History

Iceland
- Name: Stanley
- Builder: Þórir Pálsson, Iceland
- Launched: c.1860
- Fate: Ran aground in 1908 and broke up
- Notes: First motorized fishing vessel in Iceland

General characteristics
- Class & type: Sexæringur (until 1902); Motorized Fishing Vessel (from 1902);
- Propulsion: 2 hp C.H. Möllerups

= Stanley (boat) =

Stanley was an Icelandic fishing boat. Originally a six oar rowboat (Icelandic: Sexæringur), it was the first boat in Iceland to be equipped with an engine. Its successful mechanization is considered the start of the industrial revolution of the fishing industry in Iceland.

==History==
Guðmundur Guðmundsson, a farmer in Eyri in Mjóifjörður, originally had the boat built for himself. The shipbuilder was Þórir Pálsson (1797–1886) and the boat was probably built before or around 1860. Around 1885 the boat went by the name Skálin and Guðmundur had a cabin in Bolungarvík which was called Skálarbúð. The naming was said to have come from the fact that Guðmundur treated boat as if it were a glass bowl (Icelandic: Skál) or porcelain. Þórir tested all the wood that was to be used in the boat by chopping a bit of it and put in water, and only using it if it floated well.
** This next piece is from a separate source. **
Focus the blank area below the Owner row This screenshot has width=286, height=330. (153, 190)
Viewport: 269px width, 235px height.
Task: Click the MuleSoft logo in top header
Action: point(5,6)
Árni Gíslason bought Skálin in 1890 from Guðmundur's son-in-law, Ebenezer Ebenezarson. After buying it, Árni renamed the ship Stanley. In 1902, Árni along with trader Sophus J. Nielsen, equipped the boat with a 2 hp engine from the Danish engine maker C.H. Möllerups. The boat was first launched from Ísafjörður with the engine on 25 November 1902. Despite initial doubts by many, the boats mechanization was a great success and soon much of the fishing fleet was mechanized. The boat's fishing went well until it ran aground in Borgarbót in Skötufjörður in 1908 and broke up. The boat was at that time owned by Bjarni Sigurðsson, a farmer in Borg.